(Stored data)
┄┄┄┄┄┄┄┄┄┄┄┄┄┄┄┄┄┄┄┄
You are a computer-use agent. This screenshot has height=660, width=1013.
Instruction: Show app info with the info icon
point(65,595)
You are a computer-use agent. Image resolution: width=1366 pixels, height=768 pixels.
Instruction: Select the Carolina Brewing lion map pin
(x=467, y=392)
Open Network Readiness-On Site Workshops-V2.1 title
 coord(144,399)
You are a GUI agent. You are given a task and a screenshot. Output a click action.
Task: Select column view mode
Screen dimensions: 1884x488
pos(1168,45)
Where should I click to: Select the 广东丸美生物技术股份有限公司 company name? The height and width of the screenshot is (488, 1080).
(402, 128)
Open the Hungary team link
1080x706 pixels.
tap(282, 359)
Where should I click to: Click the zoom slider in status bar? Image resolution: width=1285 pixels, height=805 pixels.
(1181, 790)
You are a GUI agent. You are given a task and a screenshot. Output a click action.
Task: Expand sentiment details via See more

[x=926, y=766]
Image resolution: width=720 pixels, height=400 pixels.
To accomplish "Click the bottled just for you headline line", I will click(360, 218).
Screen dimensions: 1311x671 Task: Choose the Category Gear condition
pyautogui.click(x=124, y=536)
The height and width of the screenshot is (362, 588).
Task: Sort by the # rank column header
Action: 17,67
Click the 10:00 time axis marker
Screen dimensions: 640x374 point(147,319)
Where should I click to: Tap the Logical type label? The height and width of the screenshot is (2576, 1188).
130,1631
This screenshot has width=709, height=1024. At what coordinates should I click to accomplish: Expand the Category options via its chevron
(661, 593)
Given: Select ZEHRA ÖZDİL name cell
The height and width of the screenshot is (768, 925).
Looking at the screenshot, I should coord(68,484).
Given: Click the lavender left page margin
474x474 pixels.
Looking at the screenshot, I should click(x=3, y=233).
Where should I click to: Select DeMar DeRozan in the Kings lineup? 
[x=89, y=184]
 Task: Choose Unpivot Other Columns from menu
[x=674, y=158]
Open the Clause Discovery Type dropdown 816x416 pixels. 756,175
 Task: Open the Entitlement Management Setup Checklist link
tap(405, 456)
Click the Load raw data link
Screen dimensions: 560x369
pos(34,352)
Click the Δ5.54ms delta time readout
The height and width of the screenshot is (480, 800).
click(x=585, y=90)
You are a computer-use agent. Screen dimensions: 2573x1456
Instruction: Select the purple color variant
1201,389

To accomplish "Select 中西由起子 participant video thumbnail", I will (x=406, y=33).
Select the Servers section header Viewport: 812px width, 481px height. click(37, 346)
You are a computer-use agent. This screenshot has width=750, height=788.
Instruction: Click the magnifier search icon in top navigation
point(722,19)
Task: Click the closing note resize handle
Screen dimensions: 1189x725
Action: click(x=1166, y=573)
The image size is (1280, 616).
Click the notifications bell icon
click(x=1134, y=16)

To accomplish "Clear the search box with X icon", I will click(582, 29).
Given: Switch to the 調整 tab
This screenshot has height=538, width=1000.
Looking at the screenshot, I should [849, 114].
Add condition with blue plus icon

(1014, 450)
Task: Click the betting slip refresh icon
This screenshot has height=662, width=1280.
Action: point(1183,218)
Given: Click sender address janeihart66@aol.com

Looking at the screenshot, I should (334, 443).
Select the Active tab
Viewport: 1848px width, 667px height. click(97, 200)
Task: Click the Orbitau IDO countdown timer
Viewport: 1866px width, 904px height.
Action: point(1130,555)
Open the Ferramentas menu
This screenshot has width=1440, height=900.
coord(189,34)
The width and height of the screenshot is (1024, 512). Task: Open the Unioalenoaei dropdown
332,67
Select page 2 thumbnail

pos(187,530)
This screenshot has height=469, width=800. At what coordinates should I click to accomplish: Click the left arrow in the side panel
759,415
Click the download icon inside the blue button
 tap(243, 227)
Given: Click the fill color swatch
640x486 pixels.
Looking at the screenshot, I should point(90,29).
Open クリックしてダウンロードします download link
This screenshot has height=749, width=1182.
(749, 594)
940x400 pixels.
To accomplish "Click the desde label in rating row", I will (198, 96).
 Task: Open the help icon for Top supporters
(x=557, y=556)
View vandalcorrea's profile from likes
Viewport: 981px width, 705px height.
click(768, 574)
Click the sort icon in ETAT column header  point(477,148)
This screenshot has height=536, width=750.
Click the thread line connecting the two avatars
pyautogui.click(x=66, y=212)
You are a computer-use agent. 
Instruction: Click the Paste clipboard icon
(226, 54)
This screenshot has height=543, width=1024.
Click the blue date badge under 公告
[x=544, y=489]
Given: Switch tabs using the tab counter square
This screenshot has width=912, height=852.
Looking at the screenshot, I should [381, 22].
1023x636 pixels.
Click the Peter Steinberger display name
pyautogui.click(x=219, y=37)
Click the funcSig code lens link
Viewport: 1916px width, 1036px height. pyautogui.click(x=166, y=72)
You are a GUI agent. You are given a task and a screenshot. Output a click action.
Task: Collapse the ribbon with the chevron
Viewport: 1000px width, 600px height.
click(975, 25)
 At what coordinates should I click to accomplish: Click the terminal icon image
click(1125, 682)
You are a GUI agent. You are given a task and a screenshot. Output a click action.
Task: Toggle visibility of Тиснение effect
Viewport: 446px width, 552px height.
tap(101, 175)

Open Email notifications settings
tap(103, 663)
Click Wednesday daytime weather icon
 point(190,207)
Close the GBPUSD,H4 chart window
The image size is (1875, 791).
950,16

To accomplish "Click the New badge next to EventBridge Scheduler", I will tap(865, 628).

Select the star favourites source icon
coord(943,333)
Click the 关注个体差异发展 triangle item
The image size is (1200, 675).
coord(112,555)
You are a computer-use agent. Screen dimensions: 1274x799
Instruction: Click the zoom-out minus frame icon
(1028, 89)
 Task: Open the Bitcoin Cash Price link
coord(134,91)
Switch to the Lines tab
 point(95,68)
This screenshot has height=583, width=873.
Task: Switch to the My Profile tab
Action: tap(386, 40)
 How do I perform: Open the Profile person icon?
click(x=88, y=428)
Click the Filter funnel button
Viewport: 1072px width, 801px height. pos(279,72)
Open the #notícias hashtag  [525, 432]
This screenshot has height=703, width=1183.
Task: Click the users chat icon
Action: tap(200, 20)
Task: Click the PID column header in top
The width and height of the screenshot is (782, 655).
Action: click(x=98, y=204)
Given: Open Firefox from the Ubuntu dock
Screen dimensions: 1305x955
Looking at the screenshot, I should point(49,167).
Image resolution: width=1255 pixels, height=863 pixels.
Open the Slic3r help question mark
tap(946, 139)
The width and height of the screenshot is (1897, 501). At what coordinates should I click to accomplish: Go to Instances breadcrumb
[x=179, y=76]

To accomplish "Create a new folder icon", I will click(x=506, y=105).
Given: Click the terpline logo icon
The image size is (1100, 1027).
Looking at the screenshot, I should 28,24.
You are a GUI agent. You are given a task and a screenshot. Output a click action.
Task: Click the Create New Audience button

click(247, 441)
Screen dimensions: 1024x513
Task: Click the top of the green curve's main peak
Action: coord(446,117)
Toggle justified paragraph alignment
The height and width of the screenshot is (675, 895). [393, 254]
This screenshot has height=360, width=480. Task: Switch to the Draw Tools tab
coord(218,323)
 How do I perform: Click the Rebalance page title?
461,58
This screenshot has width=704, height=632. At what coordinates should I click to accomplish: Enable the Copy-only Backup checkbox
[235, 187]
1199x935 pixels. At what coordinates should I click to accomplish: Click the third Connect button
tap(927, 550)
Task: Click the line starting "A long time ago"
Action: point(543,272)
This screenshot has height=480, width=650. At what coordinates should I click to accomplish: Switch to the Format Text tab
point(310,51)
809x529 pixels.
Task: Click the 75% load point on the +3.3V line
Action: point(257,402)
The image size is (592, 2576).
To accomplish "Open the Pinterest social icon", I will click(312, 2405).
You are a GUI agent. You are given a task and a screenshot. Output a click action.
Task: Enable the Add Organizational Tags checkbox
┄┄┄┄┄┄┄┄┄┄┄┄┄┄┄┄┄┄┄┄
Work request: Line by line, write out the records above exactly.

Response box:
You are a computer-use agent. This screenshot has height=660, width=1013.
Instruction: Show app info with the info icon
point(65,595)
You are a computer-use agent. Image resolution: width=1366 pixels, height=768 pixels.
Instruction: Select the Carolina Brewing lion map pin
(x=467, y=392)
Open Network Readiness-On Site Workshops-V2.1 title
 coord(144,399)
You are a GUI agent. You are given a task and a screenshot. Output a click action.
Task: Select column view mode
Screen dimensions: 1884x488
pos(1168,45)
Where should I click to: Select the 广东丸美生物技术股份有限公司 company name? The height and width of the screenshot is (488, 1080).
(402, 128)
Open the Hungary team link
1080x706 pixels.
tap(282, 359)
Where should I click to: Click the zoom slider in status bar? Image resolution: width=1285 pixels, height=805 pixels.
(1181, 790)
You are a GUI agent. You are given a task and a screenshot. Output a click action.
Task: Expand sentiment details via See more

[x=926, y=766]
Image resolution: width=720 pixels, height=400 pixels.
To accomplish "Click the bottled just for you headline line", I will click(360, 218).
Screen dimensions: 1311x671 Task: Choose the Category Gear condition
pyautogui.click(x=124, y=536)
The height and width of the screenshot is (362, 588).
Task: Sort by the # rank column header
Action: 17,67
Click the 10:00 time axis marker
Screen dimensions: 640x374 point(147,319)
Where should I click to: Tap the Logical type label? The height and width of the screenshot is (2576, 1188).
130,1631
This screenshot has width=709, height=1024. At what coordinates should I click to accomplish: Expand the Category options via its chevron
(661, 593)
Given: Select ZEHRA ÖZDİL name cell
The height and width of the screenshot is (768, 925).
Looking at the screenshot, I should coord(68,484).
Given: Click the lavender left page margin
474x474 pixels.
Looking at the screenshot, I should click(x=3, y=233).
Where should I click to: Select DeMar DeRozan in the Kings lineup? 
[x=89, y=184]
 Task: Choose Unpivot Other Columns from menu
[x=674, y=158]
Open the Clause Discovery Type dropdown 816x416 pixels. 756,175
 Task: Open the Entitlement Management Setup Checklist link
tap(405, 456)
Click the Load raw data link
Screen dimensions: 560x369
pos(34,352)
Click the Δ5.54ms delta time readout
The height and width of the screenshot is (480, 800).
click(x=585, y=90)
You are a computer-use agent. Screen dimensions: 2573x1456
Instruction: Select the purple color variant
1201,389

To accomplish "Select 中西由起子 participant video thumbnail", I will (x=406, y=33).
Select the Servers section header Viewport: 812px width, 481px height. click(37, 346)
You are a computer-use agent. This screenshot has width=750, height=788.
Instruction: Click the magnifier search icon in top navigation
point(722,19)
Task: Click the closing note resize handle
Screen dimensions: 1189x725
Action: click(x=1166, y=573)
The image size is (1280, 616).
Click the notifications bell icon
click(x=1134, y=16)

To accomplish "Clear the search box with X icon", I will click(582, 29).
Given: Switch to the 調整 tab
This screenshot has height=538, width=1000.
Looking at the screenshot, I should [849, 114].
Add condition with blue plus icon

(1014, 450)
Task: Click the betting slip refresh icon
This screenshot has height=662, width=1280.
Action: point(1183,218)
Given: Click sender address janeihart66@aol.com

Looking at the screenshot, I should (334, 443).
Select the Active tab
Viewport: 1848px width, 667px height. click(97, 200)
Task: Click the Orbitau IDO countdown timer
Viewport: 1866px width, 904px height.
Action: point(1130,555)
Open the Ferramentas menu
This screenshot has width=1440, height=900.
coord(189,34)
The width and height of the screenshot is (1024, 512). Task: Open the Unioalenoaei dropdown
332,67
Select page 2 thumbnail

pos(187,530)
This screenshot has height=469, width=800. At what coordinates should I click to accomplish: Click the left arrow in the side panel
759,415
Click the download icon inside the blue button
 tap(243, 227)
Given: Click the fill color swatch
640x486 pixels.
Looking at the screenshot, I should point(90,29).
Open クリックしてダウンロードします download link
This screenshot has height=749, width=1182.
(749, 594)
940x400 pixels.
To accomplish "Click the desde label in rating row", I will (198, 96).
 Task: Open the help icon for Top supporters
(x=557, y=556)
View vandalcorrea's profile from likes
Viewport: 981px width, 705px height.
click(768, 574)
Click the sort icon in ETAT column header  point(477,148)
This screenshot has height=536, width=750.
Click the thread line connecting the two avatars
pyautogui.click(x=66, y=212)
You are a computer-use agent. 
Instruction: Click the Paste clipboard icon
(226, 54)
This screenshot has height=543, width=1024.
Click the blue date badge under 公告
[x=544, y=489]
Given: Switch tabs using the tab counter square
This screenshot has width=912, height=852.
Looking at the screenshot, I should [381, 22].
1023x636 pixels.
Click the Peter Steinberger display name
pyautogui.click(x=219, y=37)
Click the funcSig code lens link
Viewport: 1916px width, 1036px height. pyautogui.click(x=166, y=72)
You are a GUI agent. You are given a task and a screenshot. Output a click action.
Task: Collapse the ribbon with the chevron
Viewport: 1000px width, 600px height.
click(975, 25)
 At what coordinates should I click to accomplish: Click the terminal icon image
click(1125, 682)
You are a GUI agent. You are given a task and a screenshot. Output a click action.
Task: Toggle visibility of Тиснение effect
Viewport: 446px width, 552px height.
tap(101, 175)

Open Email notifications settings
tap(103, 663)
Click Wednesday daytime weather icon
 point(190,207)
Close the GBPUSD,H4 chart window
The image size is (1875, 791).
950,16

To accomplish "Click the New badge next to EventBridge Scheduler", I will tap(865, 628).

Select the star favourites source icon
coord(943,333)
Click the 关注个体差异发展 triangle item
The image size is (1200, 675).
coord(112,555)
You are a computer-use agent. Screen dimensions: 1274x799
Instruction: Click the zoom-out minus frame icon
(1028, 89)
 Task: Open the Bitcoin Cash Price link
coord(134,91)
Switch to the Lines tab
 point(95,68)
This screenshot has height=583, width=873.
Task: Switch to the My Profile tab
Action: tap(386, 40)
 How do I perform: Open the Profile person icon?
click(x=88, y=428)
Click the Filter funnel button
Viewport: 1072px width, 801px height. pos(279,72)
Open the #notícias hashtag  [525, 432]
This screenshot has height=703, width=1183.
Task: Click the users chat icon
Action: tap(200, 20)
Task: Click the PID column header in top
The width and height of the screenshot is (782, 655).
Action: click(x=98, y=204)
Given: Open Firefox from the Ubuntu dock
Screen dimensions: 1305x955
Looking at the screenshot, I should point(49,167).
Image resolution: width=1255 pixels, height=863 pixels.
Open the Slic3r help question mark
tap(946, 139)
The width and height of the screenshot is (1897, 501). At what coordinates should I click to accomplish: Go to Instances breadcrumb
[x=179, y=76]

To accomplish "Create a new folder icon", I will click(x=506, y=105).
Given: Click the terpline logo icon
The image size is (1100, 1027).
Looking at the screenshot, I should 28,24.
You are a GUI agent. You are given a task and a screenshot. Output a click action.
Task: Click the Create New Audience button

click(247, 441)
Screen dimensions: 1024x513
Task: Click the top of the green curve's main peak
Action: coord(446,117)
Toggle justified paragraph alignment
The height and width of the screenshot is (675, 895). [393, 254]
This screenshot has height=360, width=480. Task: Switch to the Draw Tools tab
coord(218,323)
 How do I perform: Click the Rebalance page title?
461,58
This screenshot has width=704, height=632. At what coordinates should I click to accomplish: Enable the Copy-only Backup checkbox
[235, 187]
1199x935 pixels. At what coordinates should I click to accomplish: Click the third Connect button
tap(927, 550)
Task: Click the line starting "A long time ago"
Action: point(543,272)
This screenshot has height=480, width=650. At what coordinates should I click to accomplish: Switch to the Format Text tab
point(310,51)
809x529 pixels.
Task: Click the 75% load point on the +3.3V line
Action: point(257,402)
The image size is (592, 2576).
To accomplish "Open the Pinterest social icon", I will click(312, 2405).
You are a GUI agent. You are given a task and a screenshot. Output a click action.
Task: Enable the Add Organizational Tags checkbox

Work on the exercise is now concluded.